Description of the task:
Up through the line that contains "Allgemeine Geschäftsbedingungen (336, 2407)", retype the entries exactly, beginning at the very first line.

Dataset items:

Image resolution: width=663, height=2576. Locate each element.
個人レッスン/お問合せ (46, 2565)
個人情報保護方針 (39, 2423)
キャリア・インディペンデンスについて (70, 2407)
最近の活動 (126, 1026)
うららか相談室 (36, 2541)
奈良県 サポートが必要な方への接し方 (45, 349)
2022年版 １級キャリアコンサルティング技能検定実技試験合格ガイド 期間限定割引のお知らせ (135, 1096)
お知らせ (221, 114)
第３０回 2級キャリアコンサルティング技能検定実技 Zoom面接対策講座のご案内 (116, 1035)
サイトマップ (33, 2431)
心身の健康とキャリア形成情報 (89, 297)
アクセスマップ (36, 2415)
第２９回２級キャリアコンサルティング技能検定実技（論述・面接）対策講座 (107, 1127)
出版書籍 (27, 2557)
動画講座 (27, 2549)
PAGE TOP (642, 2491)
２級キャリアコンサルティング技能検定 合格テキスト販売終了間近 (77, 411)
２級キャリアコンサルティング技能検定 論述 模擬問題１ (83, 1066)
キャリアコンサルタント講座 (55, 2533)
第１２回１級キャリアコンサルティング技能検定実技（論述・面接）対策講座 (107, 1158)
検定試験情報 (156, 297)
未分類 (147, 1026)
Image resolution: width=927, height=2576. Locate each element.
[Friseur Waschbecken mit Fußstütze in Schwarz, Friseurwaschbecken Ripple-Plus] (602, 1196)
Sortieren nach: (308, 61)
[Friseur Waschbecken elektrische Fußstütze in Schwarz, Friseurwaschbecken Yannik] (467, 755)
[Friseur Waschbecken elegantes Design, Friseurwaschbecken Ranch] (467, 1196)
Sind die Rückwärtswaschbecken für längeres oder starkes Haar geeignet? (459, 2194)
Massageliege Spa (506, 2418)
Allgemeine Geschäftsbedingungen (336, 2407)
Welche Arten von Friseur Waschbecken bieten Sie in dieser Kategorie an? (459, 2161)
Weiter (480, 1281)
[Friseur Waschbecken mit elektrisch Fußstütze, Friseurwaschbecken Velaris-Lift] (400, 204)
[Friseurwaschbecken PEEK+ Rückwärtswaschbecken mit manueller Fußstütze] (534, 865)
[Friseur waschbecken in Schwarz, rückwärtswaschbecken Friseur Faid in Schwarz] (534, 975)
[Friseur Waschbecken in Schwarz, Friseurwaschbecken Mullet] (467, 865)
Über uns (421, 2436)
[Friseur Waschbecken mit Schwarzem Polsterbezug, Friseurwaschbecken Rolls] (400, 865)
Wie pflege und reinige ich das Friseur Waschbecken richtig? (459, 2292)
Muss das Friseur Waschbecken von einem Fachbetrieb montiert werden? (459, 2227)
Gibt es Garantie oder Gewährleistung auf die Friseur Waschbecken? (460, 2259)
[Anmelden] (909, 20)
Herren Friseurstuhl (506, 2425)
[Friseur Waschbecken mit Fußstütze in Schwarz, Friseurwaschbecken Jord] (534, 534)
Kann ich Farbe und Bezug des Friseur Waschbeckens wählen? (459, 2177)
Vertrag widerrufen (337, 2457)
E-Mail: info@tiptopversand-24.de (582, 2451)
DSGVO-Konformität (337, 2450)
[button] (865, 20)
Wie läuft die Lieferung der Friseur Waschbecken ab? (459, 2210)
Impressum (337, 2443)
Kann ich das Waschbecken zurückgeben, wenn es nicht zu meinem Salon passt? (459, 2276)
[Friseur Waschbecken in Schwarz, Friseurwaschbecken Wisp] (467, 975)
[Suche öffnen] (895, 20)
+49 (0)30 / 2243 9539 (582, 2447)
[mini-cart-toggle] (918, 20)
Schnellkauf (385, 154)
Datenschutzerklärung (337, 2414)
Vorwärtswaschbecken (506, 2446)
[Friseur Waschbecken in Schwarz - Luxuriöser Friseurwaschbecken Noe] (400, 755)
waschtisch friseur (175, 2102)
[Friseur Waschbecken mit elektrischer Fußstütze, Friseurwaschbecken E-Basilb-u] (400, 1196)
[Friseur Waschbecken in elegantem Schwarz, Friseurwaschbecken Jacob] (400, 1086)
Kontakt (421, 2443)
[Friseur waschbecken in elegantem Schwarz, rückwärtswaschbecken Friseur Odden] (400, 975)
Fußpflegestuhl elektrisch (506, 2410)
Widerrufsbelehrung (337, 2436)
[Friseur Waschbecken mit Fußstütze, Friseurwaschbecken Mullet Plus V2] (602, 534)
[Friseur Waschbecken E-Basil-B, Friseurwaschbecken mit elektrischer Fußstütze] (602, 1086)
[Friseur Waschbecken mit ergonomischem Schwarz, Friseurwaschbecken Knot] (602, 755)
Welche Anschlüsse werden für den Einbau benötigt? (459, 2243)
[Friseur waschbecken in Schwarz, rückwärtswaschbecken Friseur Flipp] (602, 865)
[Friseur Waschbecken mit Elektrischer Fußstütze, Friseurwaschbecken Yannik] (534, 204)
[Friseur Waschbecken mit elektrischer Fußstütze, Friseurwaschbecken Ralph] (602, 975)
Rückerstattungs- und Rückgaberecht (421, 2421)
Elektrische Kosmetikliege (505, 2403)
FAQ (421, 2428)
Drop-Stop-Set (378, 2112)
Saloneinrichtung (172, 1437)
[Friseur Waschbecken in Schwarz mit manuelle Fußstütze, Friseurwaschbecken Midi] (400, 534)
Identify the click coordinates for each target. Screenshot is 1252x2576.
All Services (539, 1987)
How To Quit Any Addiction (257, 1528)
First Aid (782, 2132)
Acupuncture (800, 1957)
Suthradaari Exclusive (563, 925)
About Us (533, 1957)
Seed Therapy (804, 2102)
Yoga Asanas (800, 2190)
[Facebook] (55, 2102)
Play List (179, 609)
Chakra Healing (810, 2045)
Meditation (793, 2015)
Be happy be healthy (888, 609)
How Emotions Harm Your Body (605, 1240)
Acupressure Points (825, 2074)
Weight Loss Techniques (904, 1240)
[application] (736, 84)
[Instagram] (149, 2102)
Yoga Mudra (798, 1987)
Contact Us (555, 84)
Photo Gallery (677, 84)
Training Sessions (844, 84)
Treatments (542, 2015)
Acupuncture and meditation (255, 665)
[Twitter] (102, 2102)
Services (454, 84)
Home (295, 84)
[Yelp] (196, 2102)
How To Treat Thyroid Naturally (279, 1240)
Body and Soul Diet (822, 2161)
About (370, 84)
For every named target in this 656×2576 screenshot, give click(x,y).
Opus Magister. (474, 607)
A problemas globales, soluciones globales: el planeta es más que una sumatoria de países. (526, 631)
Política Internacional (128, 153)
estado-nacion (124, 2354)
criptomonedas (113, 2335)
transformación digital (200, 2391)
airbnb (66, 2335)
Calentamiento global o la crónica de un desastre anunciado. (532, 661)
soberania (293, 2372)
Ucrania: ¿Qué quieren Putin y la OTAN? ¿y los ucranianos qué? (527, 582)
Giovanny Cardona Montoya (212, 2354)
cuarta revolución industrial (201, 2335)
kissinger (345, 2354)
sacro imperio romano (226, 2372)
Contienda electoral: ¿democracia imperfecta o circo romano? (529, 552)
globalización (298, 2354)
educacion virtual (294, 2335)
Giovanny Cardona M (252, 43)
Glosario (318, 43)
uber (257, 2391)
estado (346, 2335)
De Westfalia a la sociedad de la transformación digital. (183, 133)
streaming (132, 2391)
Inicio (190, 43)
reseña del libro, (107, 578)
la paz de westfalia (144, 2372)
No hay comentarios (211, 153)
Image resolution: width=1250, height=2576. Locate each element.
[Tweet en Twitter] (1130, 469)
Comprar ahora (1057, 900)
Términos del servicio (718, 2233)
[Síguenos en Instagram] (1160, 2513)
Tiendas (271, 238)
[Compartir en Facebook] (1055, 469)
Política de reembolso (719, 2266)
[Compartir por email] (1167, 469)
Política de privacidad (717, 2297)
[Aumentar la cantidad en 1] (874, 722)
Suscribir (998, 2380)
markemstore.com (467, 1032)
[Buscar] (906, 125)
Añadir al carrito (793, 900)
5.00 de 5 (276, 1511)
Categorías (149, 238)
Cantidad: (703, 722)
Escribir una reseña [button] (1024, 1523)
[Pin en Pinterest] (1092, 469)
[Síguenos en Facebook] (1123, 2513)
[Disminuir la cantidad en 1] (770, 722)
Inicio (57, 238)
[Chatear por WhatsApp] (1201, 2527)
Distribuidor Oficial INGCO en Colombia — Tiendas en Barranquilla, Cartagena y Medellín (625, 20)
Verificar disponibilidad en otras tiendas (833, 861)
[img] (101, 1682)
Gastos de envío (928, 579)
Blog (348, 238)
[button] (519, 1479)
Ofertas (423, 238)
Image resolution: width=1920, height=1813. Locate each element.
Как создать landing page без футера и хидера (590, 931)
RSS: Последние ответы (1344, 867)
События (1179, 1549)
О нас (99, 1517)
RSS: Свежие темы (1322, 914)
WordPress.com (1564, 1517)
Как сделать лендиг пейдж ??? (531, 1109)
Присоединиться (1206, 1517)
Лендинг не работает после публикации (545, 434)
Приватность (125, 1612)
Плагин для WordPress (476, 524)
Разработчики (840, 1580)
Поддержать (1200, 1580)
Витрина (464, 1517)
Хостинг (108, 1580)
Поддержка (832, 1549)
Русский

Task answer:
Image resolution: width=663, height=2576. Locate each element.
個人レッスン/お問合せ (46, 2565)
個人情報保護方針 (39, 2423)
キャリア・インディペンデンスについて (70, 2407)
最近の活動 (126, 1026)
うららか相談室 (36, 2541)
奈良県 サポートが必要な方への接し方 (45, 349)
2022年版 １級キャリアコンサルティング技能検定実技試験合格ガイド 期間限定割引のお知らせ (135, 1096)
お知らせ (221, 114)
第３０回 2級キャリアコンサルティング技能検定実技 Zoom面接対策講座のご案内 (116, 1035)
サイトマップ (33, 2431)
心身の健康とキャリア形成情報 (89, 297)
アクセスマップ (36, 2415)
第２９回２級キャリアコンサルティング技能検定実技（論述・面接）対策講座 (107, 1127)
出版書籍 (27, 2557)
動画講座 (27, 2549)
PAGE TOP (642, 2491)
２級キャリアコンサルティング技能検定 合格テキスト販売終了間近 (77, 411)
２級キャリアコンサルティング技能検定 論述 模擬問題１ (83, 1066)
キャリアコンサルタント講座 (55, 2533)
第１２回１級キャリアコンサルティング技能検定実技（論述・面接）対策講座 (107, 1158)
検定試験情報 (156, 297)
未分類 (147, 1026)
Image resolution: width=927, height=2576. Locate each element.
[Friseur Waschbecken mit Fußstütze in Schwarz, Friseurwaschbecken Ripple-Plus] (602, 1196)
Sortieren nach: (308, 61)
[Friseur Waschbecken elektrische Fußstütze in Schwarz, Friseurwaschbecken Yannik] (467, 755)
[Friseur Waschbecken elegantes Design, Friseurwaschbecken Ranch] (467, 1196)
Sind die Rückwärtswaschbecken für längeres oder starkes Haar geeignet? (459, 2194)
Massageliege Spa (506, 2418)
Allgemeine Geschäftsbedingungen (336, 2407)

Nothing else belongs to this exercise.